Принято считать — так полагают исследователи жизни и творчества великого писателя, — что Руссо прожил трагическую жизнь. Это так и не так.

Напомним известные факты его биографии. Жан-Жак Руссо родился 28 июня 1712 года в Женеве «от гражданина Исаака Руссо и гражданки Сюзанны Бер-нар». Родители по отцовской и материнской линиям были французы, их родной язык был французский, и Жан-Жак также считал себя французом. Но он никогда не забывал, что родился как свободный гражданин Женевы, и формально принадлежавшее ему звание — «гражданин Женевской республики» — ставил неизмеримо выше унизительного, по его представлениям, положения подданного французского короля. Жан-Жак всю жизнь идеализировал Женеву. Эта патриархально-консервативная патрицианская республика отнюдь не была оазисом свободы и равноправия в пустыне феодальной тирании, какой она рисовалась в воображении Руссо. Отрезвляющие суровые уроки, которые он позже не раз получал от своих сограждан, так и не смогли его полностью излечить от иллюзий.

Жан-Жак с полным правом мог называть себя сыном народа. Он вышел из народных низов. Род Руссо имел давнюю генеалогию: здесь помнили крестьян, дубильщиков кожи, часовщиков, суконщиков. Его отец, Исаак Руссо, был часовых дел мастер; в мире ремесленников Женевы это была одна из наиболее квалифицированных и хорошо оплачиваемых профессий; семья могла жить на заработки отца — скромно, но безбедно.

Жан-Жак не знал своей матери: она умерла вскоре после рождения сына. Отец вначале был очень привязан к ребенку, лишенному материнской ласки. То был, по-видимому, человек незаурядный: способный, начитанный, с широким кругозором. Он был убежденным республиканцем и с ранних лет внушал сыну дух республиканского стоицизма и чувство гордости республикой, в которой им посчастливилось родиться и жить. Но республиканские добродетели странным образом сочетались у Руссо-старшего со склонностью к приключениям. Разные увлечения заставили его передоверить воспитание сына тетке Сюзон, а затем дяде Бернару. Когда Жан-Жаку исполнилось десять лет, у его отца возник острый конфликт с одним из офицеров — неким капитаном Готье. Новейшие исследователи с должным основанием склонны считать, что столкновение это произошло на политической почве. Как бы то ни было, Руссо-старшему, видимо, грозило тюремное заключение, и он счел благоразумным оставить Женеву. Позже Исаак Руссо вступил во второй брак; дороги отца и сына Руссо расходились все дальше.

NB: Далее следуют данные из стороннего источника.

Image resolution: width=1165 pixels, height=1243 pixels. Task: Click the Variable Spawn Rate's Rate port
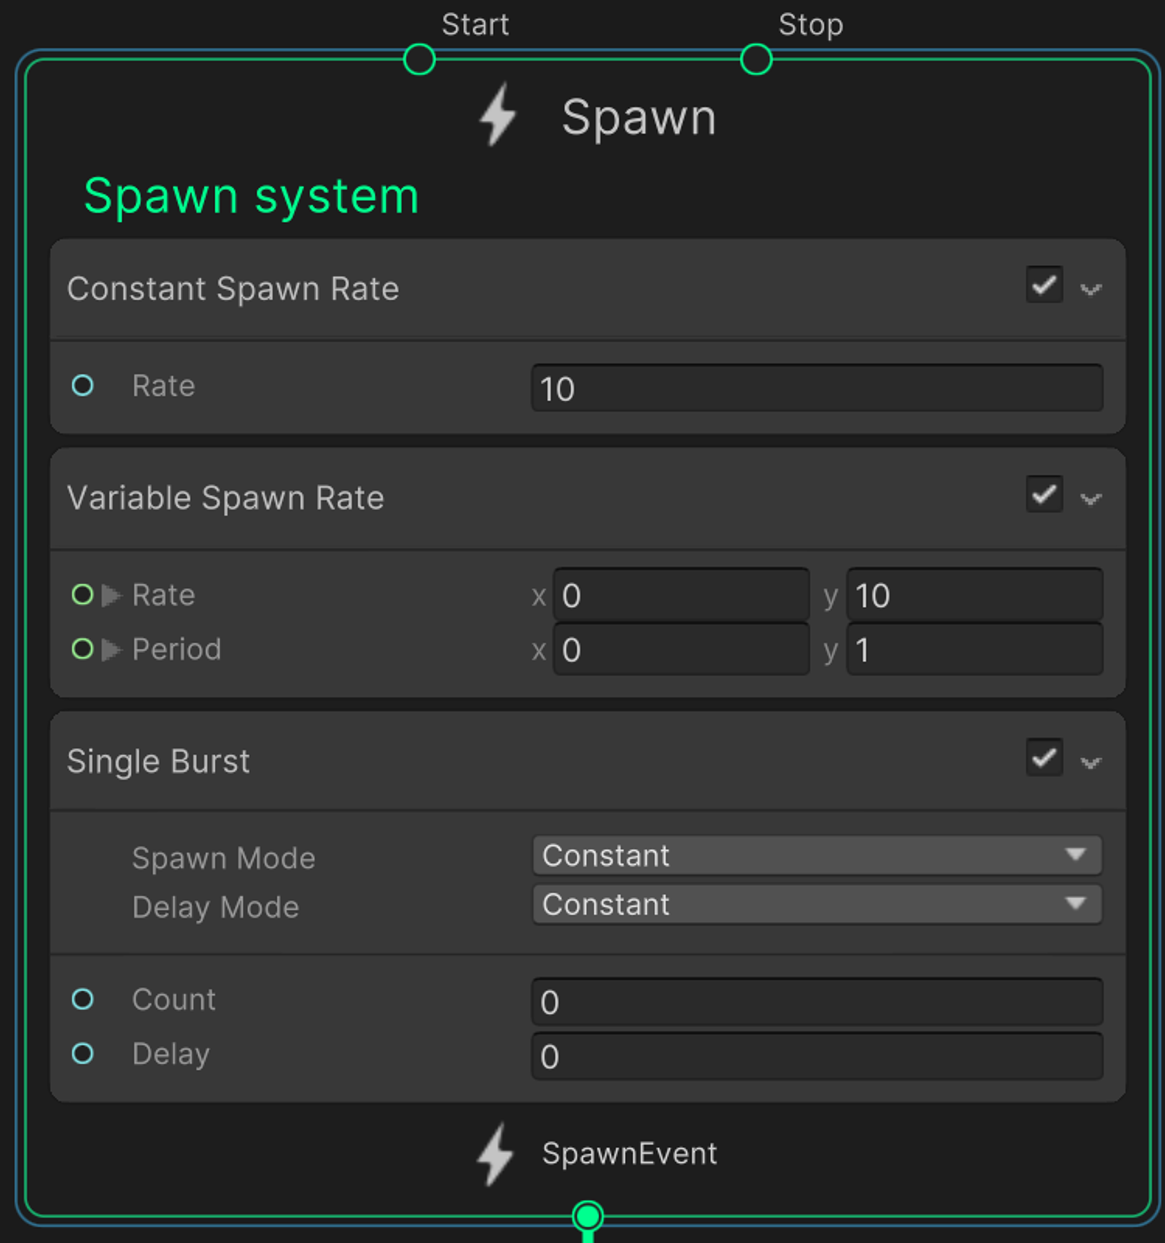(x=83, y=595)
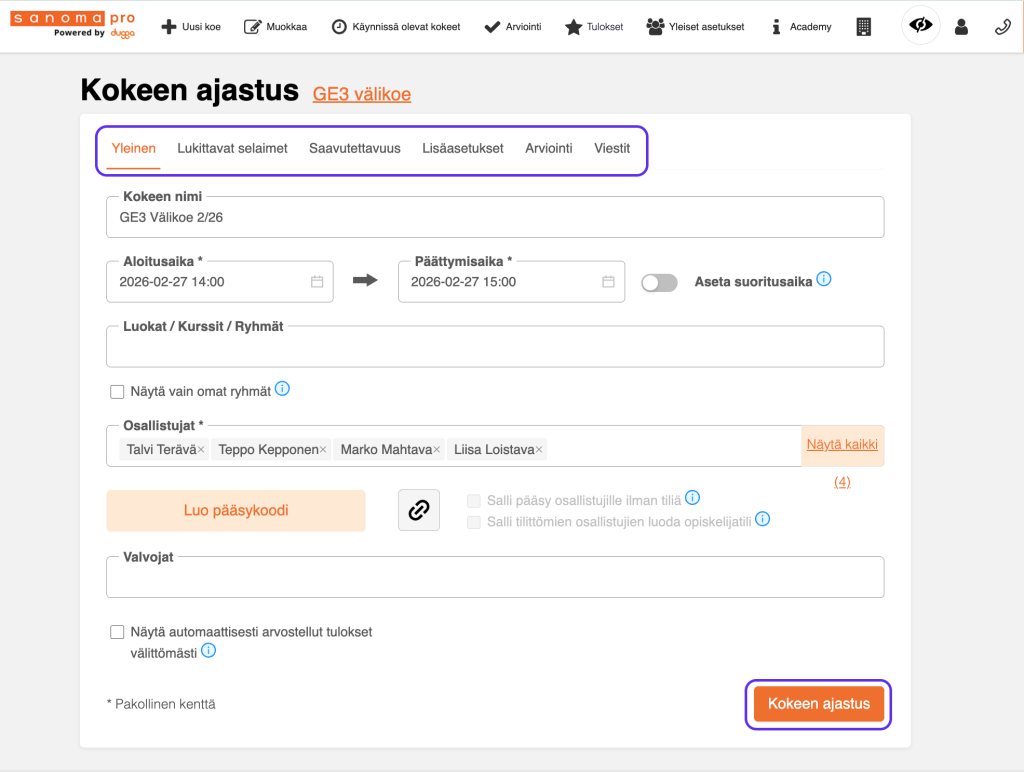1024x772 pixels.
Task: Toggle the Aseta suoritusaika switch
Action: click(x=659, y=283)
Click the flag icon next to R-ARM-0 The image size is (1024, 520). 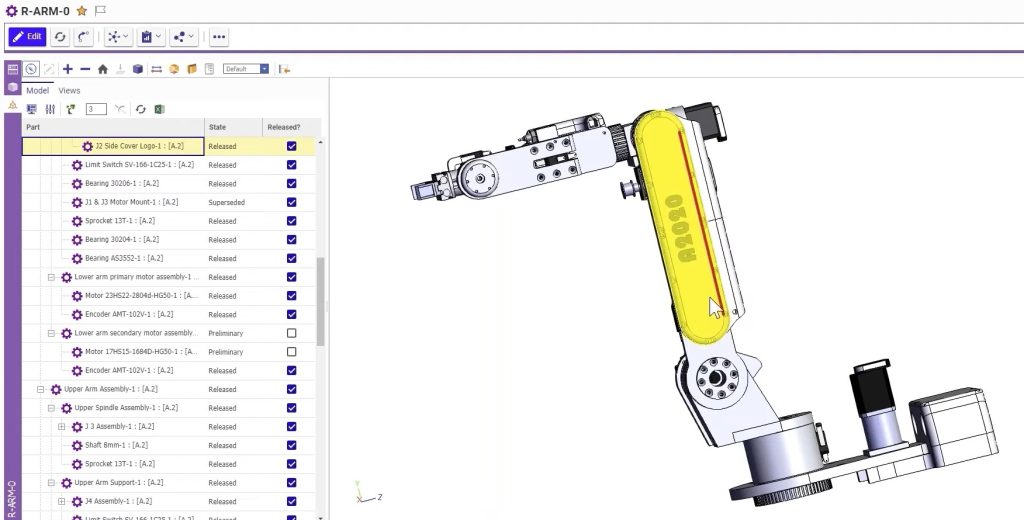99,10
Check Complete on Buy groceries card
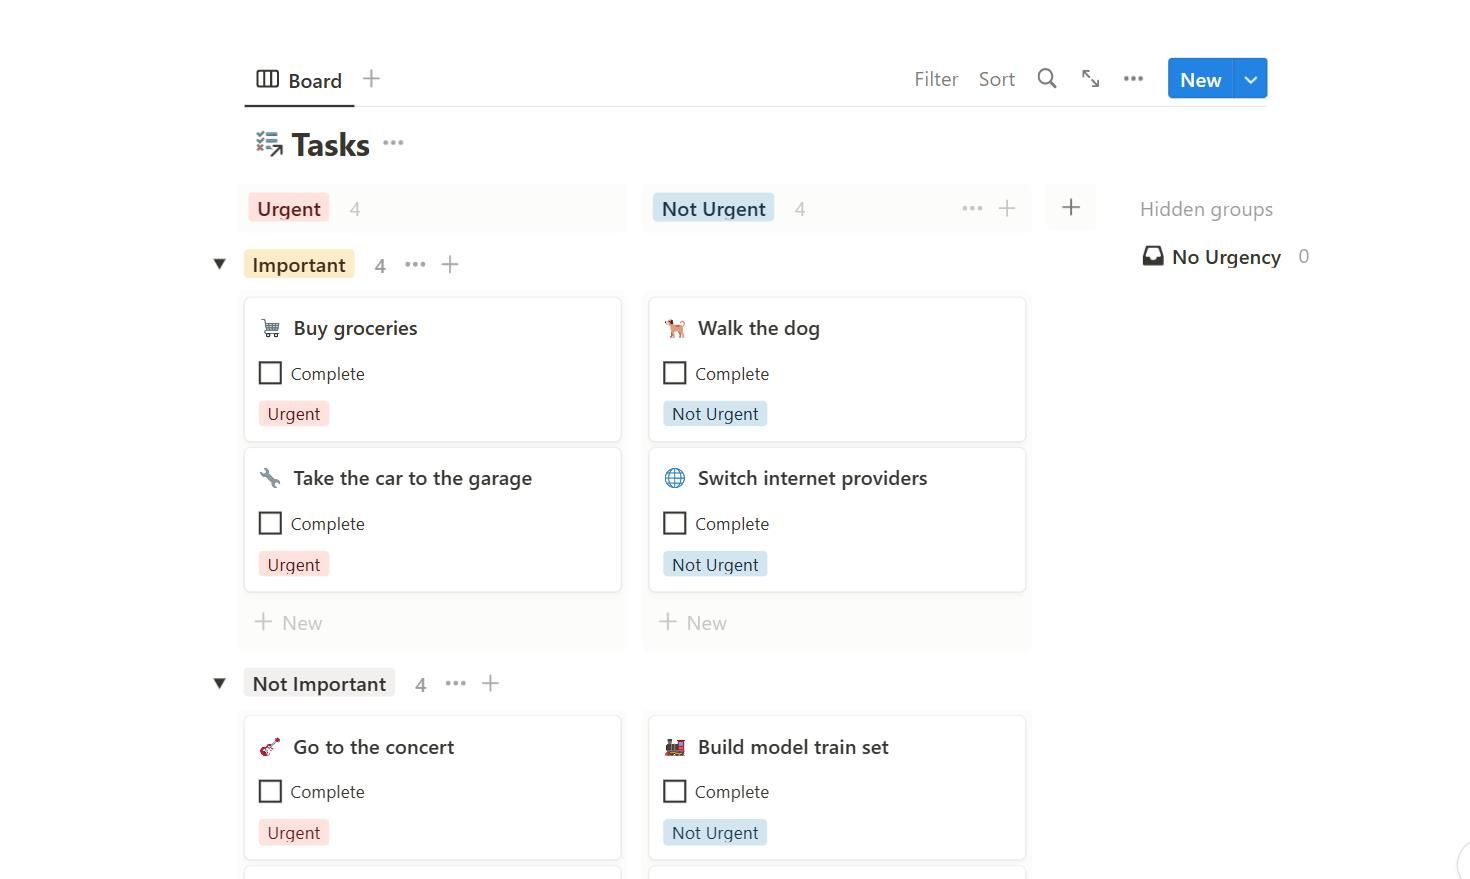The height and width of the screenshot is (879, 1470). pyautogui.click(x=270, y=373)
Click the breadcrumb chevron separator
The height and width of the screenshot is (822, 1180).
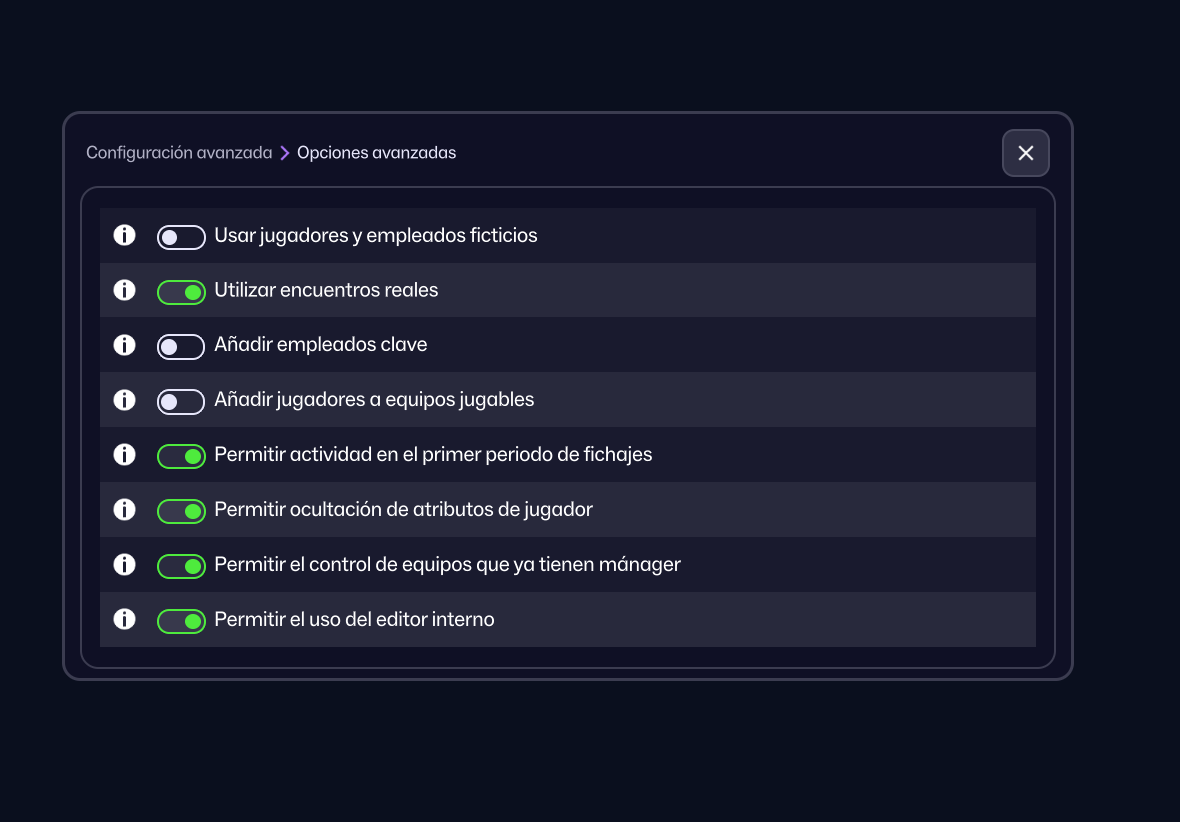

Жан-Жак рос как круглый сирота. Он был всецело предоставлен самому себе; это отчасти пошло ему на пользу. У родителей была большая библиотека: романы, поэзия, исторические сочинения. В «Исповеди» Жан-Жак перечисляет некоторые из прочитанных им в ту пору книг. То были авторы, весьма различные по своим идейным устремлениям. В одном ряду у него стоят писатели столь консервативные, как Боссюэ, непримиримый защитник абсолютизма и воинствующего католицизма, или в какой-то мере близкий к нему Лессюер. Тут же литераторы, шедшие впереди века: Лабрюйер, Фонтенель, Мольер. Рядом с этими именами античные писатели: Плутарх, Овидий15. По-видимому, в том раннем возрасте Жан-Жак (и это было естественно) еще не мог полностью разобраться в прочитанном, но важнее всего было то, что он пристрастился к чтению, он поглощал книгу за книгой.